• [Short task]
Gather every line of the entries below that contains the string "perform", and copy each line in full. Matching is case-sensitive.

• [Stored data]
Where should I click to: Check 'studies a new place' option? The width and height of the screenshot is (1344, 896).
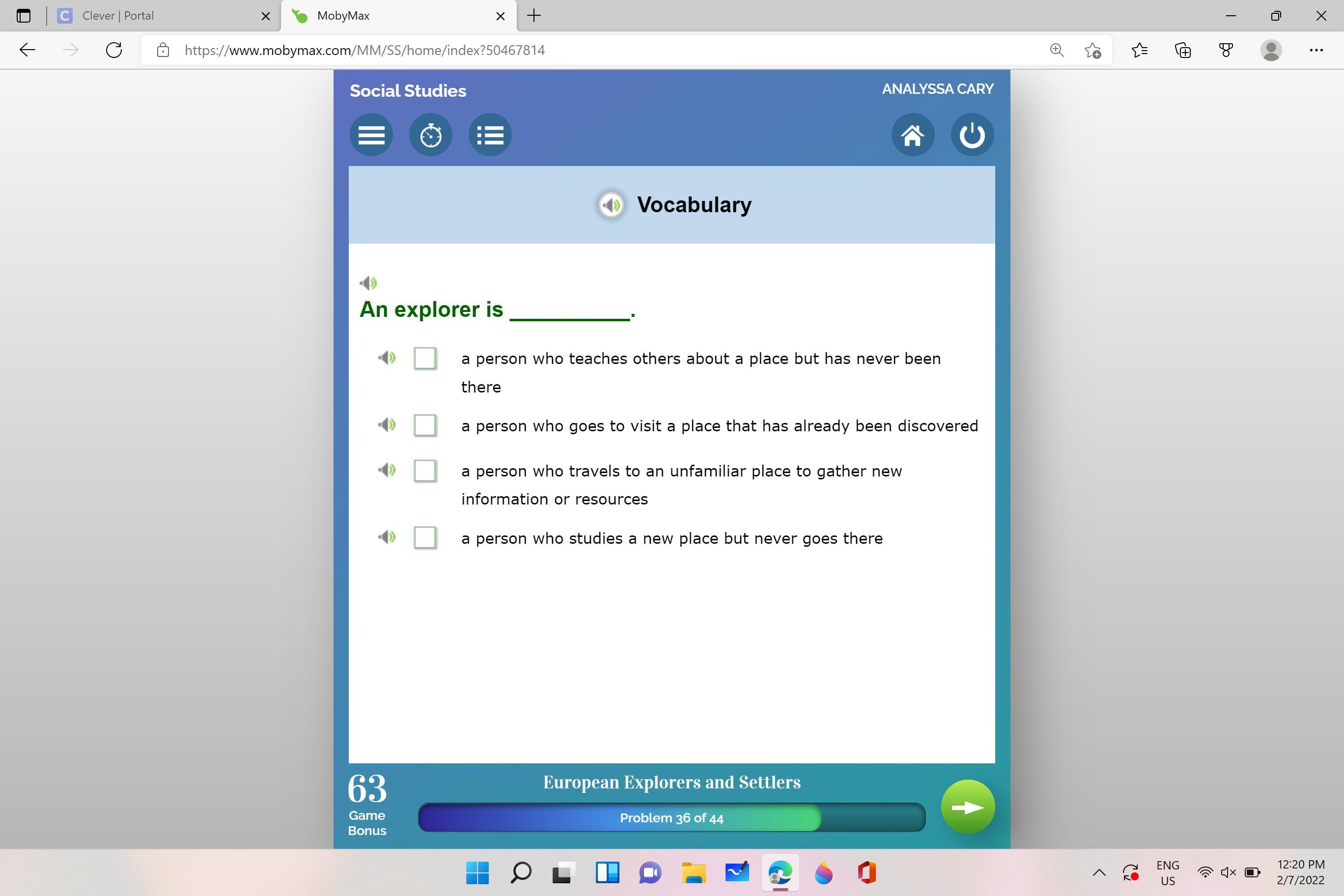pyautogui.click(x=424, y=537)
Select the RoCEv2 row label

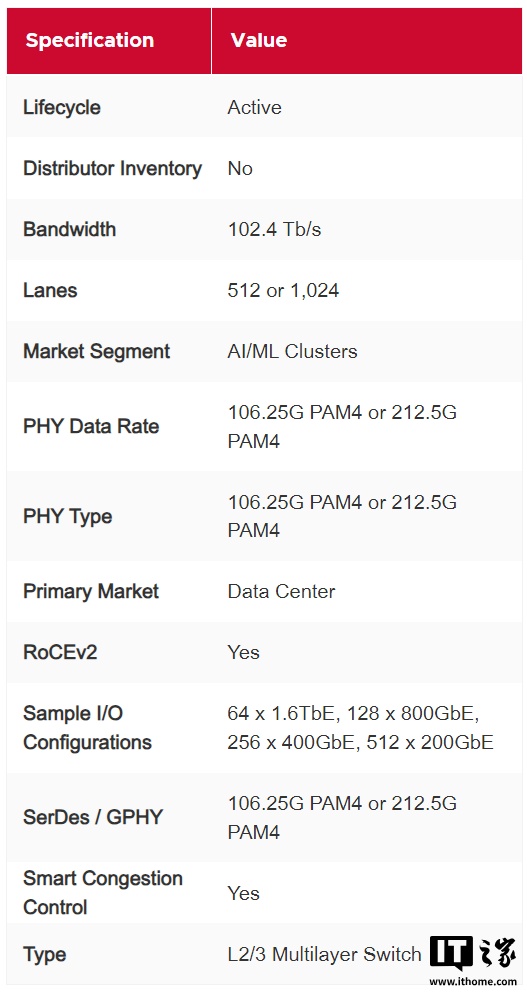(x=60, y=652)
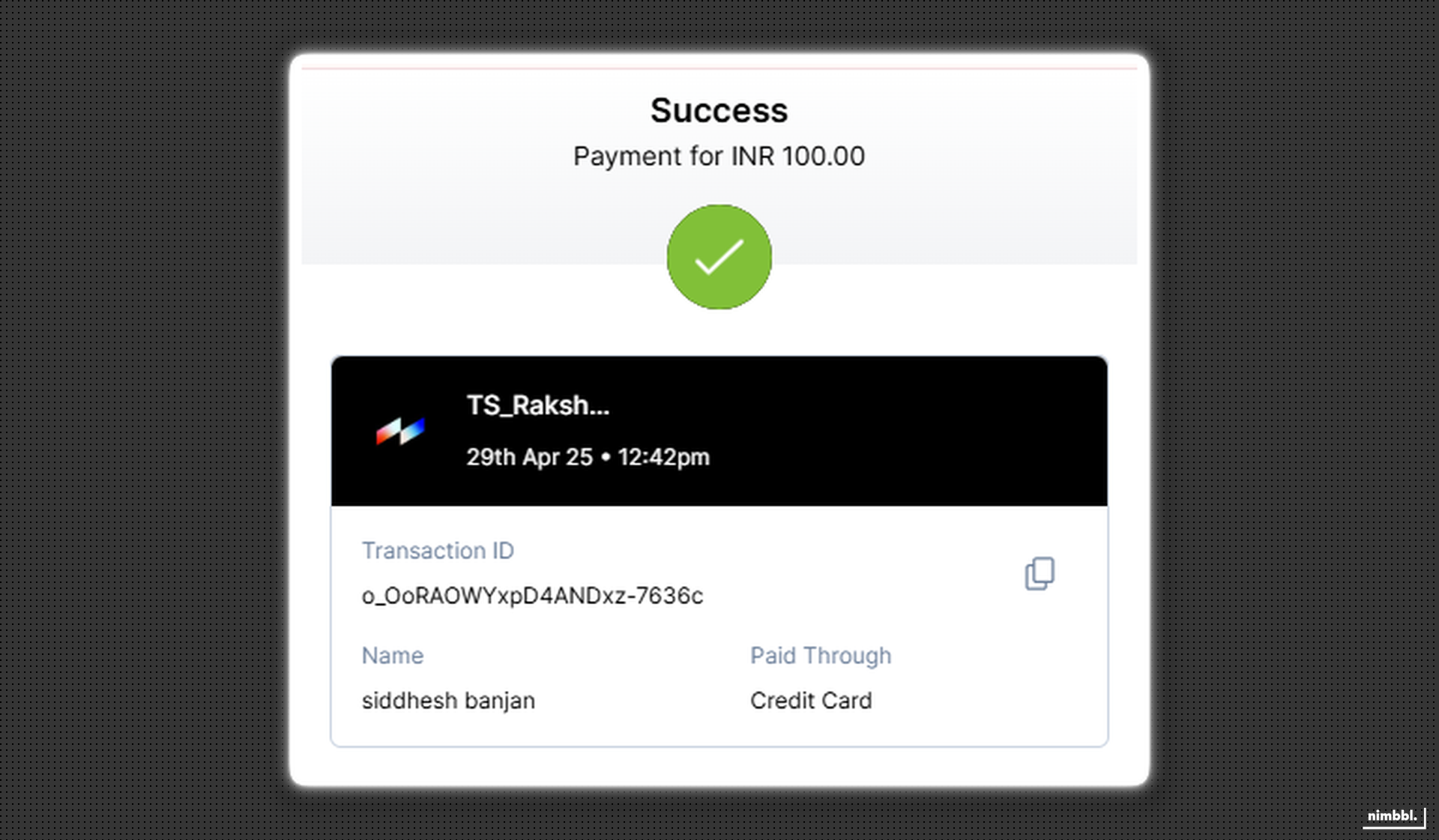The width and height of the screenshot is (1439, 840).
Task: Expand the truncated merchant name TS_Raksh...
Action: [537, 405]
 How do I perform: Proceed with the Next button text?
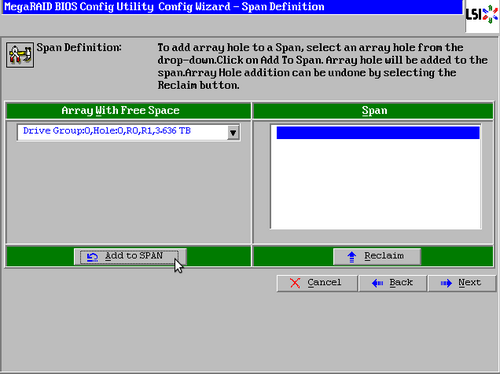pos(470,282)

---

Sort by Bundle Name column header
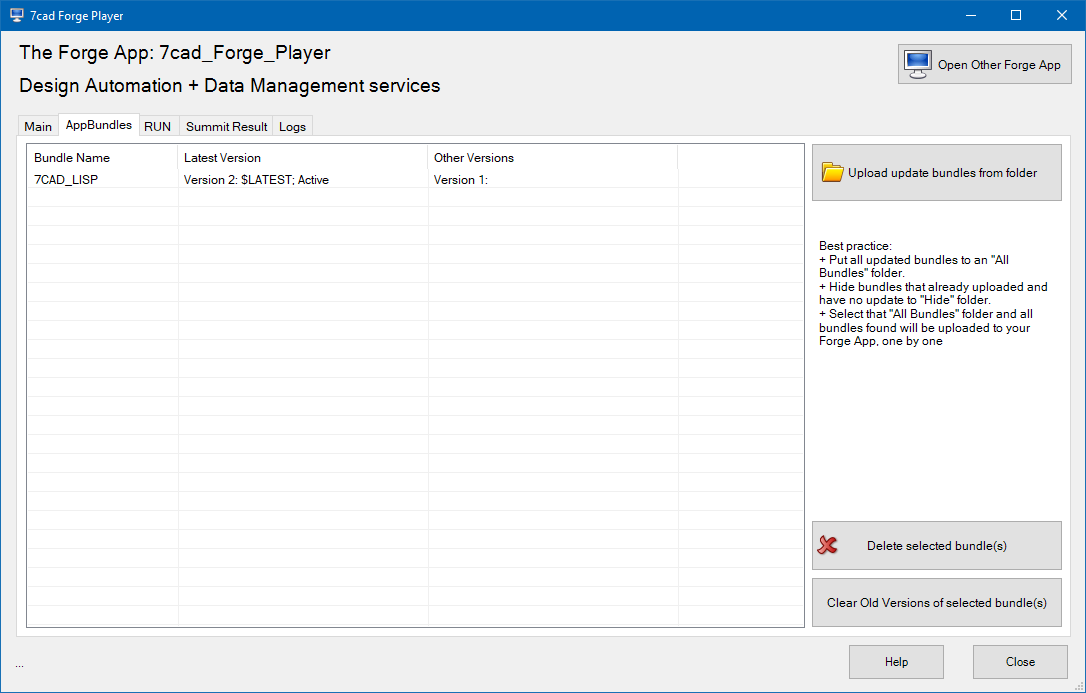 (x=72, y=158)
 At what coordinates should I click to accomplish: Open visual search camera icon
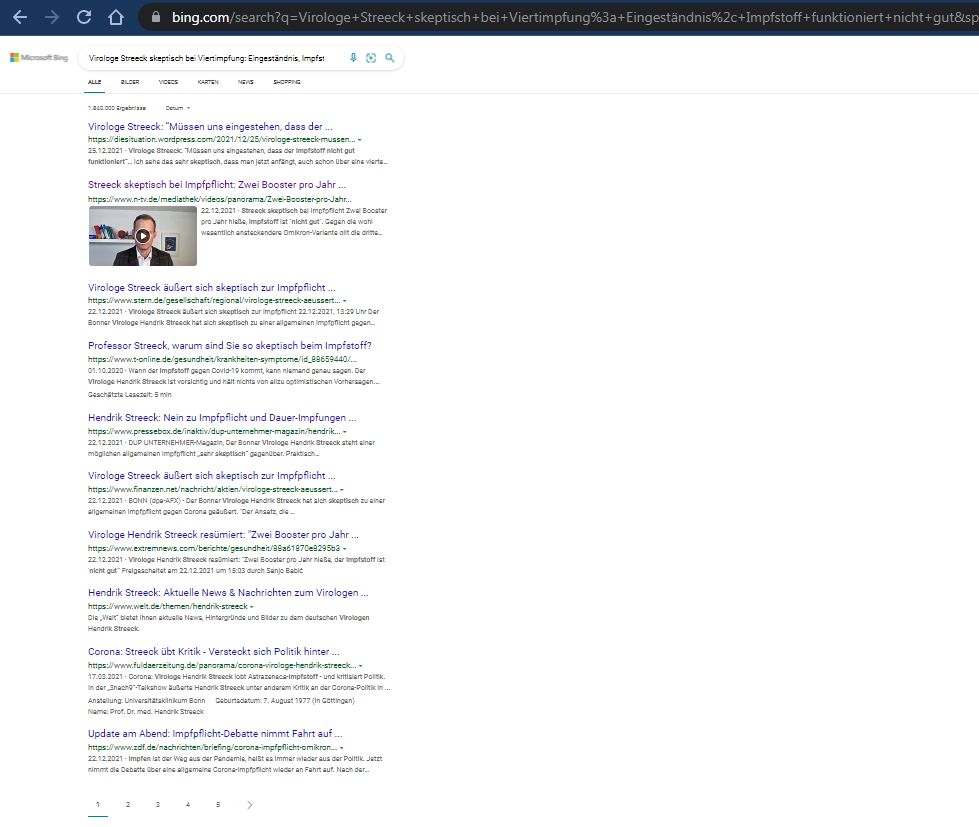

* * *

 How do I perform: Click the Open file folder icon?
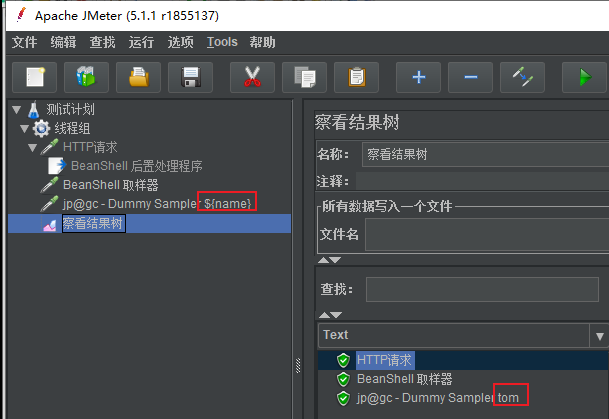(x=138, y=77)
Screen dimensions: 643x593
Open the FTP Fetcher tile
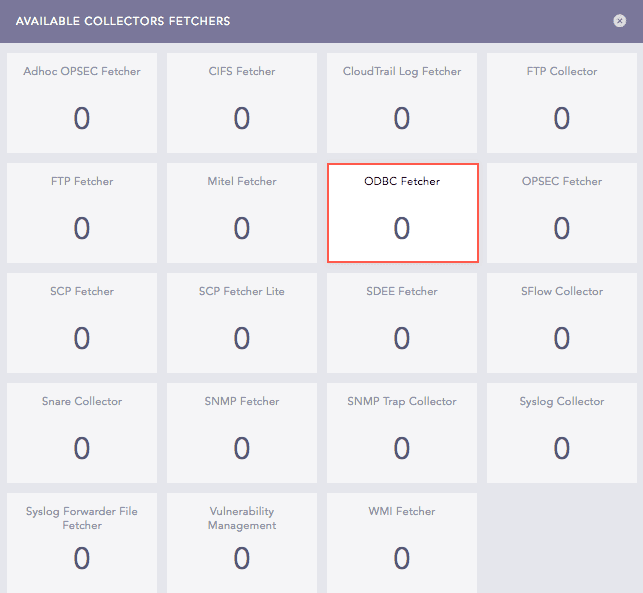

• [Exercise response]
 How do I perform: Proceed with the Next button text?
 How do I perform: Click the Open file folder icon?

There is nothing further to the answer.